I guess you're still exposed to SOME increased risk, eg that the tech industry in general becomes much smaller/harder to get into/less well paying, but you're still exposed to risks like "the US pension system collapses" anyway, so this seems reasonable to mostly ignore. (Unless there's a good way of buying insurance against this?)

Comment by Neel Nanda on Biblical advice for people with short AI timelines · 2021-12-06T19:46:52.301Z · EA · GW

I think if it turns out that short AI timelines are wrong, those with short timelines should acknowledge it and the EA as a whole should seek to understand why we got it so wrong. I will think it odd if those who make repeatedly wrong predictions continue to be taken seriously.

I think this only applies to people who are VERY confident in short timelines. Say you have a distribution over possible timelines that puts 50% probability on <20 years, and 20% probability on >60 years. This would be a really big deal! It's a 50% chance of the world wildly changing in 20 years. But having no AGI within 60 years is only a 5x update against this model, hardly a major sin of bad prediction.

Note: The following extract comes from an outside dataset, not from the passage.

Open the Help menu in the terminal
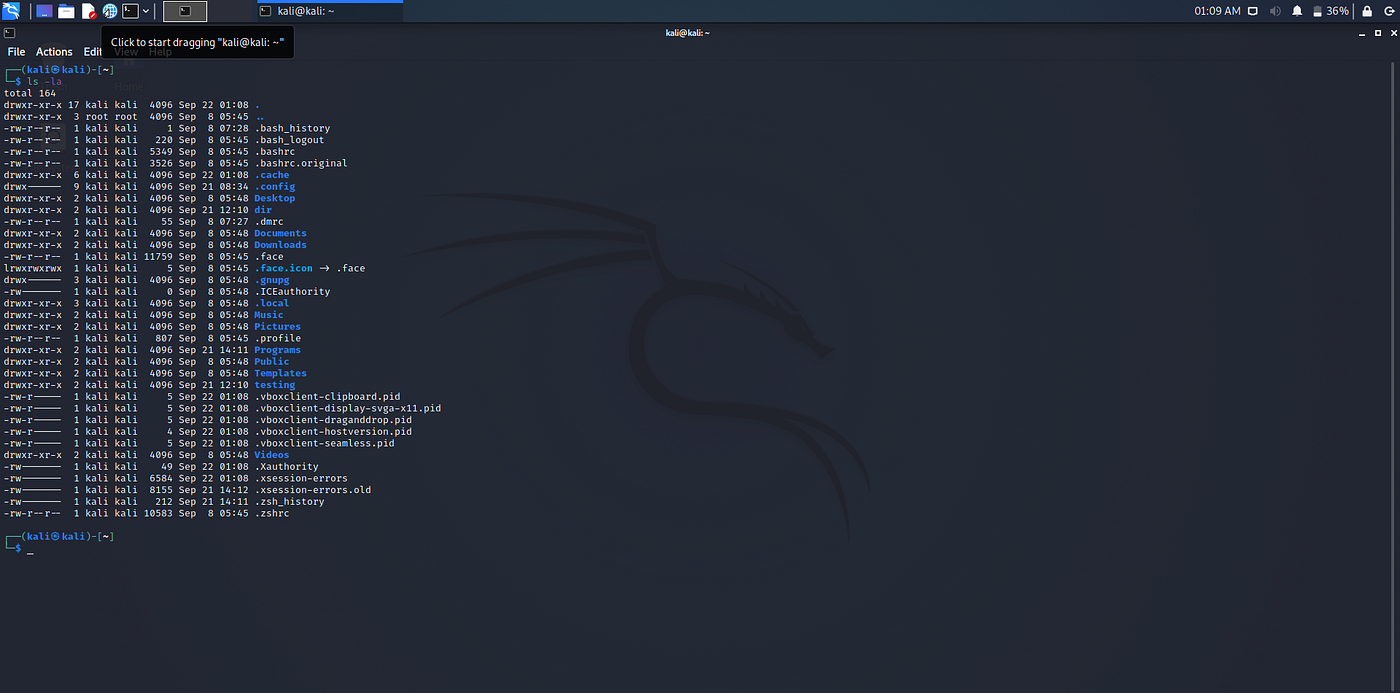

Though if someone is eg quitting their job and not getting a pension they probably have a much more extreme distribution, so your point is pretty valid there.

Comment by Neel Nanda on Donations tripled to GiveDirectly through 12/5 (crypto gifts only) · 2021-11-29T19:00:12.197Z · EA · GW

Haseeb Qureshi and FTX are both EA aligned donors. I'm fairly skeptical that this is a counterfactual donation match.

Comment by Neel Nanda on Despite billions of extra funding, small donors can still have a significant impact · 2021-11-24T15:37:30.127Z · EA · GW

There might still be some leverage in some cases, but less than 1:1.

If they have a rule of providing 66% of a charity's budget, surely donations are even more leveraged? $1 to the charity unlocks $2. 

Of course, this assumes that additional small donations to the charity will counter-factually unlock further donations from OpenPhil, which is making some strong assumptions about their decision-making

Comment by Neel Nanda on December 2021 monthly meme post · 2021-11-24T15:34:44.746Z · EA · GW

This post brought me joy, and I would enjoy it being a monthly thing. I'm weakly pro it being on the Front Page, though I expect I'd see it even if it was a Personal Blog. I'd feel sad if memes became common in the rest of the Forum though - having a monthly post feels like a good compromise to me.